Dalam amanatnya, Plt. Kepala Biro Administrasi Umum, Perencanaan, dan Keuangan (Kabiro AUPK) H. Muhtar Ali Ahmadi, S.Ag., yang bertindak sebagai pembina upacara, menegaskan pentingnya momen ini sebagai pengingat atas sejarah panjang perjuangan bangsa Indonesia dalam mempertahankan ideologi Pancasila.
“Hari ini kita berkumpul dalam suasana penuh hikmat untuk memperingati Hari Kesaktian Pancasila, sebuah momen yang selalu mengingatkan kita pada sejarah panjang perjuangan bangsa. Kita mengenang bagaimana para pendahulu menghadapi cobaan besar ketika Pancasila berusaha digantikan dengan paham-paham yang memecah belah. Namun sejarah membuktikan, Pancasila tetap tegak dan menjadi perekat bangsa,” ujarnya.
Mengusung tema nasional “Pancasila Perekat Bangsa Menuju Indonesia Raya,” Kabiro menekankan bahwa perbedaan suku, bahasa, budaya, dan keyakinan bukanlah kelemahan, melainkan kekuatan besar bangsa Indonesia.
“Tanpa Pancasila, mungkin bangsa ini sudah lama terpecah-belah.
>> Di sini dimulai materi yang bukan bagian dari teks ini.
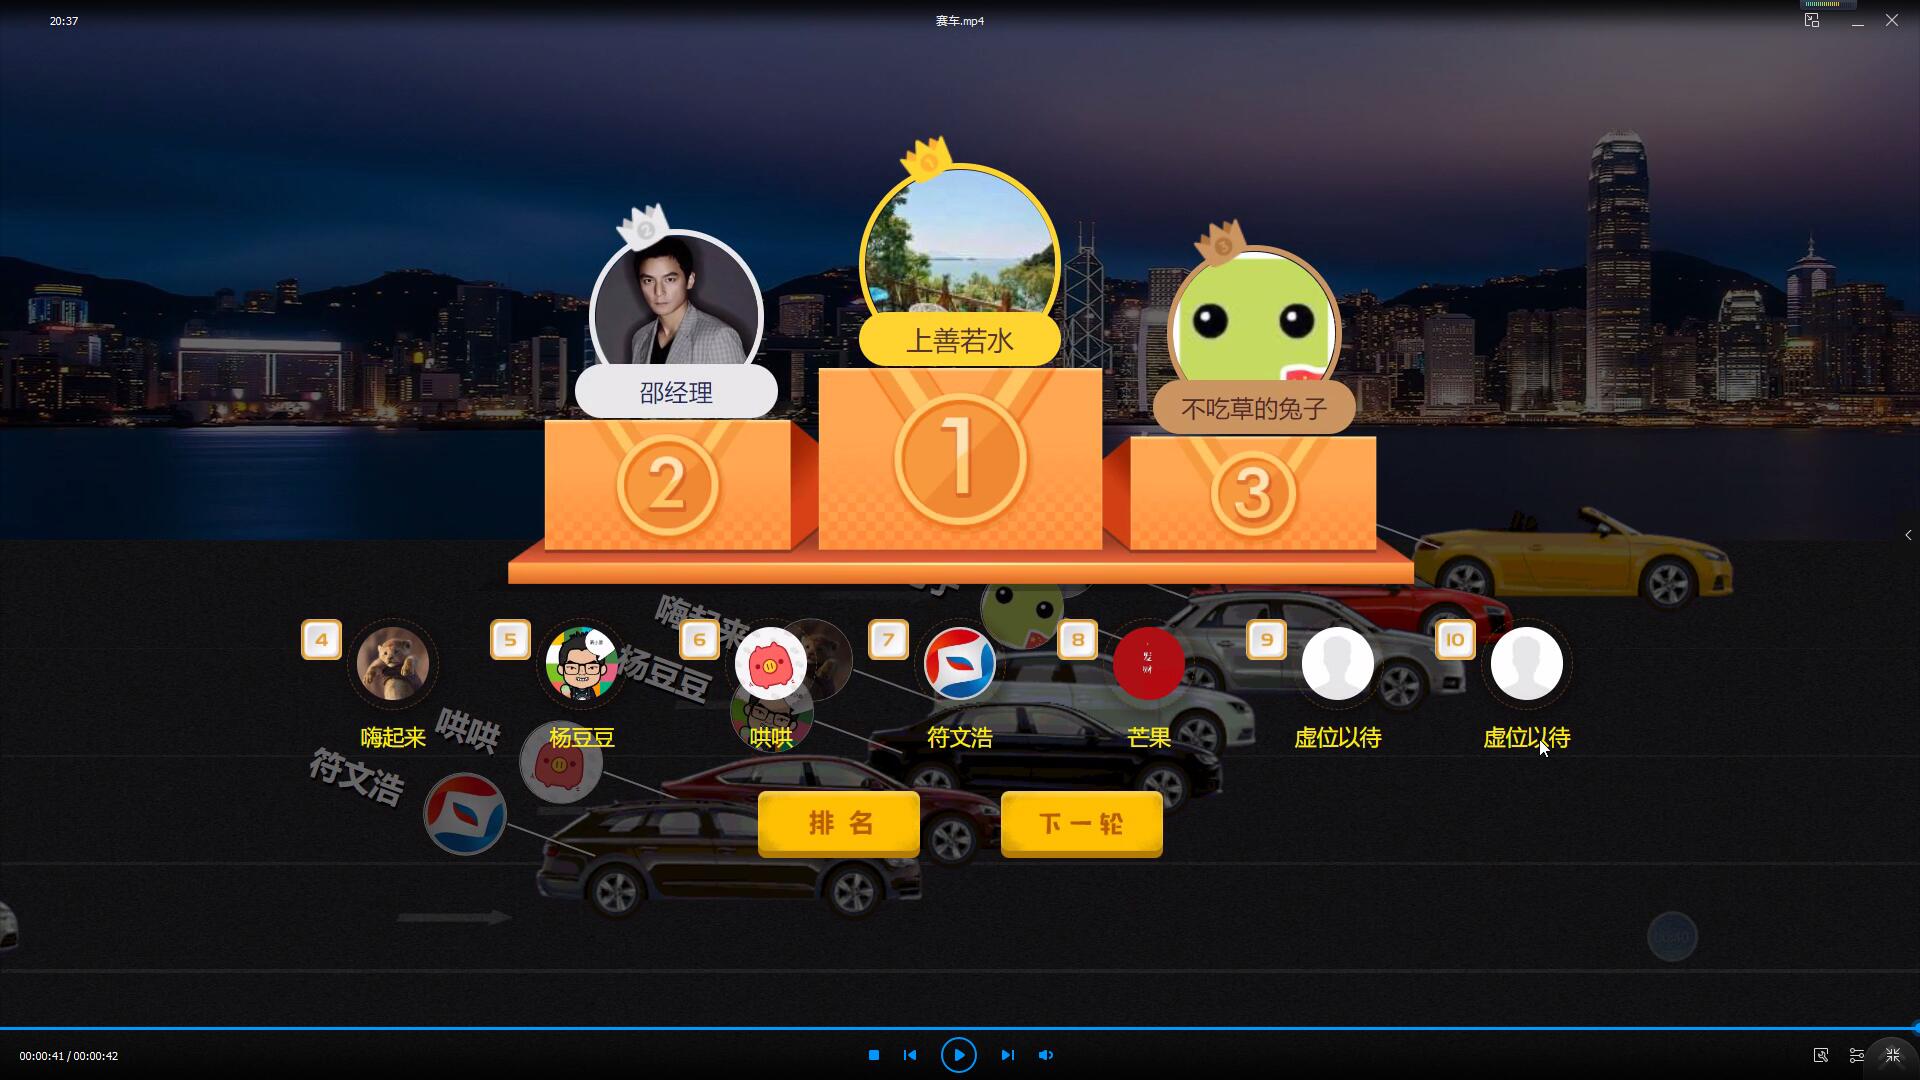
Task: Skip to the next video
Action: click(1007, 1055)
Tetapi dengan Pancasila, kita bisa terus bersatu, saling menghargai, dan bersama melangkah menuju cita-cita Indonesia Raya yang adil, makmur, dan bermartabat,” tambahnya.
Kabiro AUPK juga mengajak seluruh sivitas akademika untuk menjadikan UIN Gus Dur sebagai laboratorium kebangsaan yang tidak hanya mendidik, tetapi juga menginspirasi dan menanamkan nilai-nilai Pancasila dalam kehidupan sehari-hari.
“Sebagai pegawai dan sivitas akademika UIN Gus Dur, kita memiliki tanggung jawab menjadi penjaga nilai, pengembang ilmu, dan teladan dalam pengamalan Pancasila. Kampus ini adalah rumah bagi toleransi, moderasi, dan keberagaman. Semangat Gus Dur harus terus hidup dalam setiap langkah kita,” pesannya.
Menutup amanatnya, Kabiro AUPK mengajak seluruh peserta upacara untuk meneguhkan komitmen terhadap nilai-nilai Pancasila sebagai fondasi menjaga persatuan dan keutuhan bangsa di tengah tantangan zaman.
“Peringatan ini bukan hanya untuk mengenang sejarah, tetapi untuk meneguhkan janji bahwa Pancasila akan terus kita jaga, kita amalkan, dan kita wariskan. Selama Pancasila hidup di dada setiap anak bangsa, Indonesia akan tetap tegak dan berjaya,” tutupnya.
Upacara berlangsung lancar dengan semangat nasionalisme yang kental, diakhiri dengan doa bersama untuk keselamatan dan kejayaan bangsa Indonesia.
Dirgahayu Hari Kesaktian Pancasila. Jayalah Pancasila, Jayalah Indonesia!